Por mi edad, mi infancia se vinculará siempre a mi única Biblioteca, la de la Casa de la Cultura, e igual me da como se llame ahora, porque seguirá siendo mi Casa de la Cultura, en ella me refugiaba a “estudiar”, aunque fuera detrás de un comic de Asterix; allí, Mio Cid, viejo y de tapas azules, me descubrió el castellano antiguo, ante la sorpresa de un Sr Lojo con el que compartía autobús.

Con esos recuerdos volví para presentar un libro, y descubrí algo a lo que jamás le di importancia, su bonito, placentero, íntimo y romántico jardín. Y, aunque desde la calle se ve, tímidamente escondido por la maleza, siempre se me pasó desapercibido. Limitado por la valla que rodea mi casa de la Cultura, arropado por viejos árboles, agradable y misterioso, se escondía de mi mirada.

Al entrar, y disfrutando de su verde recibidor, mientas fumaba, cual agradable plazoleta en la que algunos jóvenes disfrutaban de estos primeros rayos que nos anuncian un inminente verano, observé que la plazoleta seguía su camino hacia la parte trasera del edificio. Ante mis ojos se abrió aquel olvidado jardín, con sus bancos adosados a la valla, y que se abría conforme avanza hasta dar con un espacio lateral, más bello si cabe, que el que da la bienvenida al visitante. Me fascinó, y me entristeció, enojo y sorprendió.



La pintura del edificio estaba olvidada, como si la arboleda hiciera su función de ocultar la realidad. El suelo, cual bosque, adornado de hojas, débilmente cuidado, y,  con su paseo de piedras oculto entre el abandono y el césped que salvajemente lo invadía.

Dignamente limpio, pero, con palmeras cuyas barbas llegaban casi al suelo, como un joven sin pelar en años y dando la bienvenida a todo tipo de animales que quisieran hacer su hogar; tierno jazmines, intento fugaz de llenar los huecos, y que demostraban que no todo se olvidaba, pero creciendo sin mano que lo guiara camino de las alturas. Me confundió la mezcla de tímido cuidado y olvido.

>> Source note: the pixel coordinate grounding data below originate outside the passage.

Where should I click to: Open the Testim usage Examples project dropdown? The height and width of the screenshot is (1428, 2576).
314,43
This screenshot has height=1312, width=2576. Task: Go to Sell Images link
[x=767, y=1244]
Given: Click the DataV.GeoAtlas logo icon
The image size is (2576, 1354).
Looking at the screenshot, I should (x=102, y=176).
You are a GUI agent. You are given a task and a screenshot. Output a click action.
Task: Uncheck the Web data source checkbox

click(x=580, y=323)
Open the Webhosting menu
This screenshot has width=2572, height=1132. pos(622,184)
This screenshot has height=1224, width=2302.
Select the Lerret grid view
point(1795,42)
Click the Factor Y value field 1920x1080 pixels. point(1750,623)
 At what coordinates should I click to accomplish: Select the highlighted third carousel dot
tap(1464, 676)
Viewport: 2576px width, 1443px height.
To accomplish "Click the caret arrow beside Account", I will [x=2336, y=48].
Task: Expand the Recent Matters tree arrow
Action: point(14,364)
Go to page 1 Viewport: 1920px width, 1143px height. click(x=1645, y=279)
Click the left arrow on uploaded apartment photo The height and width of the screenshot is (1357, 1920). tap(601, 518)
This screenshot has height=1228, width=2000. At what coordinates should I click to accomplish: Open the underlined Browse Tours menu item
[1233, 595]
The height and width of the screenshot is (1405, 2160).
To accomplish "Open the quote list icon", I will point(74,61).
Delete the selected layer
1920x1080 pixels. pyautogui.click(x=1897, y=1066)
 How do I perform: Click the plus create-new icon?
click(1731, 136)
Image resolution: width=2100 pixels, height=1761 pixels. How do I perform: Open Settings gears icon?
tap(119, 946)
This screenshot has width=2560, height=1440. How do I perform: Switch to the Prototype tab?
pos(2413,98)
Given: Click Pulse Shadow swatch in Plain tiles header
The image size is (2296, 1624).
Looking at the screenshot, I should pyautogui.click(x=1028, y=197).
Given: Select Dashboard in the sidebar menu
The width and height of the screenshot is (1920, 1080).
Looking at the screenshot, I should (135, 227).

Cerré los ojos, me imaginé aquellas altas palmeras dignamente podadas, los jazmines abrazando los pilares, cientos de rosales entre huecos inaccesibles, y yo, compartiendo el espacio, fumando y disfrutando de la lectura de aquello viejos libros.

Imaginé eventos y poesía, presentaciones frescas en veranos tórridos arropados por la sombra de la vida. Imaginé esa intimidad compartida y cultural mientras una madre leyendo, dejaba que sus hijos jugasen, seguros y cercados, mientras el gusanillo de ver gente leyendo les hicieran crecer, cual brote que emponzoñen sanamente sus incipientes mentes,  su curiosidad. Y abrí los ojos, y como tantas veces me pregunte el porqué, tan oculto está, tanto costaría, a ninguno, a ninguno de los que han pasado durante los últimos treinta años se les ha ocurrido pensar en los que leen y disfrutan de la cultura más natural.

El Puerto, mi Puerto, el del río del olvido que nos hace olvidar.